PASSAGE GIVEN >>
--- BEGIN ---

It’s hard not to like a guy who’s oblivious to the modern-mod garage new wave.

"Right now I’m not really sure what’s going on. I’ve noticed [the trend], but it’s not like I’ve actually listened to it," says Sam Prekop, the articulate frontman for the Sea and Cake, a band about which critics tend to wax such effusive phrases as "unprentitious," "post-rock" and "elegant pop."

"I catch wind of the various types that come and go," he continues. "But I don’t always feel compelled to listen to them. [And] I don’t think One Bedroom could be misconstrued as a garage record."

One Bedroom, the sixth full-length from the Chicago outfit, is much more along the lines of easy-electro-pop-soft-rock-listening than thrashy-dead-leaves-on-the-dirty-ground guitar rock. The day-dreamy melodies, trademark hushed vocals, Nintendo beats and a stable marriage of bleeps and bloops to a gentle guitar all make for a hip muzak that’s the opposite of aggressive, while containing a passive and quiet confidence.

Already dubbed "too perfect" by listeners, and despite a later-than-planned release date, One Bedroom seems ready for uncomplicated success. Tracks from the LP were debuted at live shows, and as Prekop notes, "the new stuff seems to be going over pretty well. It seems like in the past, we’d try out new songs, and if people didn’t know them yet, the response was maybe a bit less than enthusiastic," says Prekop. "But this time around, it seems like people are at least acting like they already know the song."

--- END ---

TASK DESCRIPTION >> In the piece about the Sea and Cake, which of the band's full-length records is One Bedroom?

SOURCE EXCERPT >>
--- BEGIN ---

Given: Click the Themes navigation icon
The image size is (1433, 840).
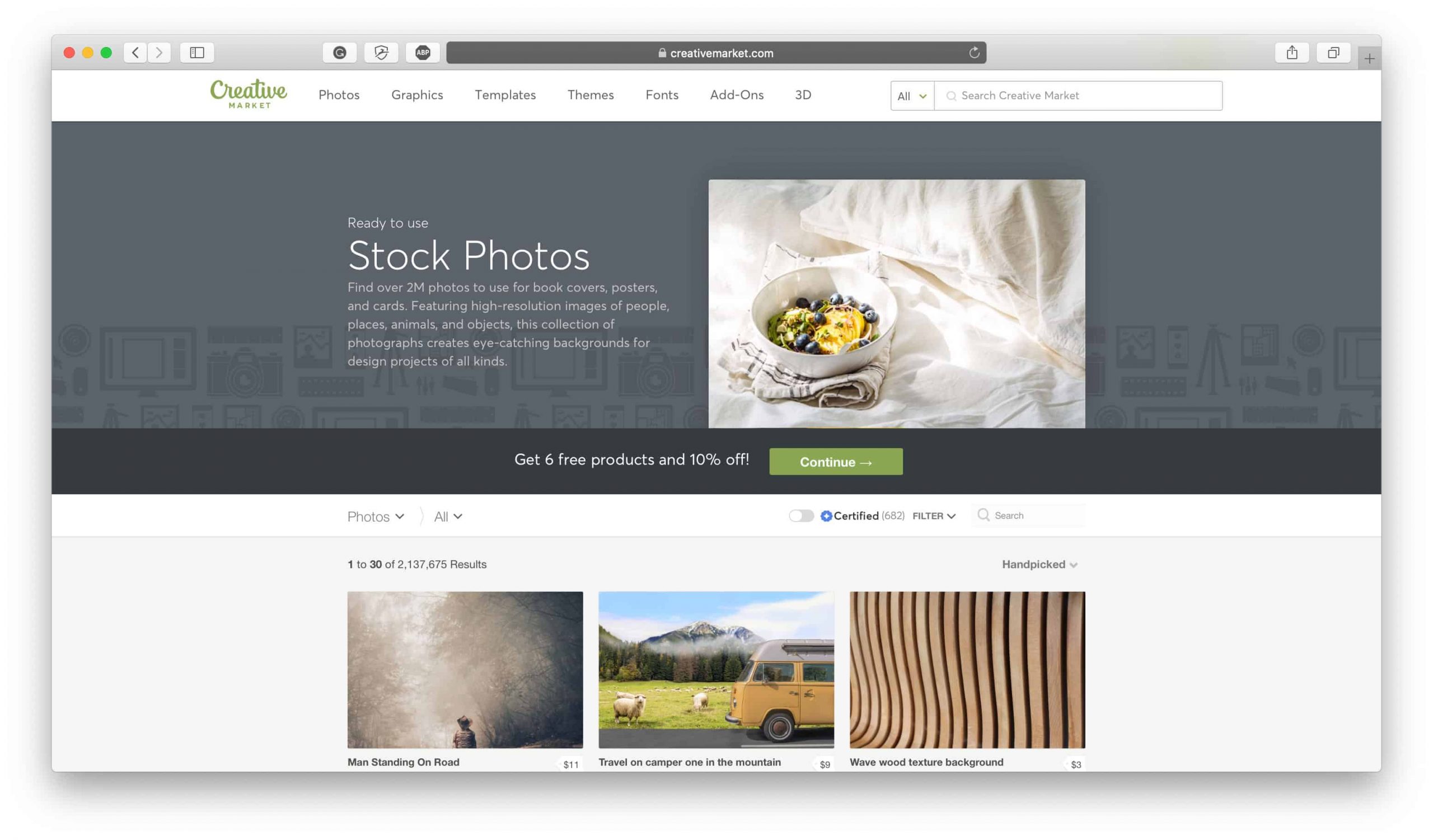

--- END ---

RESPONSE >> It is the band's sixth full-length.